The Knicks were shorthanded as usual against the Nuggets, at the end of a week-long Western swing. That’s a tough road to hoe even when Denver isn’t good, and Denver is more than good. The road trip was already a success. A respectable team would have shown up, competed for a while and then, dignified, bowed out sometime in the second half. The Knicks are more than respectable.

Isaiah Hartenstein scored a career-high 20 points in 26 minutes mostly against the MVP, and that second number is more exciting than the first. Jalen Brunson has ascended to the level where 26 and nine assists isn’t worth mentioning. Alec Burks looked more like 2021 AB than he has since 2021, though the Detroit duo continue to raise blood pressures with their play. Deuce McBride played 44 minutes, which must feel like 34 with how often he’s usually out there. Jamal Murray was undoubtedly and unpleasantly aware of McBride all night.
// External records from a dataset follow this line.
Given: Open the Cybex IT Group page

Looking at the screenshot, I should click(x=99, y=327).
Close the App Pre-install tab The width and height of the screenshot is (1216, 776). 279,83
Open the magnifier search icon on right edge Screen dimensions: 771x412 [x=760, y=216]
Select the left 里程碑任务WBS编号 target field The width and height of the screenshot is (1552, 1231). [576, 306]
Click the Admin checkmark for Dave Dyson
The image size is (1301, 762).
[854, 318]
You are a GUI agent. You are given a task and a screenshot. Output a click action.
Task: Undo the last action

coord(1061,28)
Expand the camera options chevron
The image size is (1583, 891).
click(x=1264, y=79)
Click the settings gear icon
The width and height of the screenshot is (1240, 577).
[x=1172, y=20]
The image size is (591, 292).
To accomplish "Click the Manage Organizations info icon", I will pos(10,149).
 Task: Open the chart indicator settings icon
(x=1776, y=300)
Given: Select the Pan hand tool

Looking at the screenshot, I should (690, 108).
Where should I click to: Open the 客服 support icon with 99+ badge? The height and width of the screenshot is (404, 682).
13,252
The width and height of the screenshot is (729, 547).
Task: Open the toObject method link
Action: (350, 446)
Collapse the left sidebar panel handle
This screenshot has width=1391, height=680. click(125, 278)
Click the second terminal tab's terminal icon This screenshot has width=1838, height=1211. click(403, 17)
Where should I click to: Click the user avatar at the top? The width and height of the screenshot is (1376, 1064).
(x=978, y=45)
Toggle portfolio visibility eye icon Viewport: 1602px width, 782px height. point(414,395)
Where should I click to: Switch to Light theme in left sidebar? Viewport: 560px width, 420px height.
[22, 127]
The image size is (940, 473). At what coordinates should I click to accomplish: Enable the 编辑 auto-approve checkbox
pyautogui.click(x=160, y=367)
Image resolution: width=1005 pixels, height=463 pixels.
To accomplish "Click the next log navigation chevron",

The second-half was undulant: the Nuggets ahead, seemingly inevitable, like terra firma, the Knicks sneaking up like the tide, time after time, nearer each but never enough to overcome. The champs are the champs for a reason. Several.

At one point late I was struck watching Nikola Jokić, a player I always root for, repeatedly torch the Knicks. Don’t let him shoot that open three! But you can’t close-out too hard; obviously he’ll blow by you and break down the defense. No, don’t double! He’ll kill you wish his passing. But you can’t just let him work one-on-one, obviously. I was reminded of watching Michael Jordan torch the Knicks, the frustrating finality of coming up against the end boss and feeling like the game is rigged, there’s no way to win.

After a quarter century of ragged shit — 23 or 24 of the last 25 Knicks teams we’ve seen would have gotten a pat on the head and a silver sticker just for not quitting despite the opponent, the altitude and the offici–did I mention the officiating? I did? — the 2024 Knicks expected to win. You could see it in their body language. They weren’t playing with house money. They don’t need house money. This is a Knicks team that earns a living wage and then some.

But money isn’t the only pressure in life; there’s also time, and that’s looking both good and ominous for the Knickerbockers as the season winds down. The next four games are home affairs with Brooklyn and Detroit followed by trips to Toronto and San Antonio. If the Knicks could nearly sweep a road trip that featured three Western playoff teams, you’d hope they can clean up against a languid quartet of lottery qualifiers. They don’t exactly have much choice: as well as New York’s been playing, the loss dropped them to fifth in the East behind Orlando, who holds the tiebreaker. Indiana, a few games back in sixth, also holds the tiebreaker against them. 

That’s the thing about winning. Same with money – getting some doesn’t mean you can stop and relax. The value of Ws, like $, lies in replication: stack them wins, stack them bills. The Knicks, even in defeat, keep stacking their reputation. That’s the approach you take when you’re climbing up that hill. That’s the only way to get to the summit.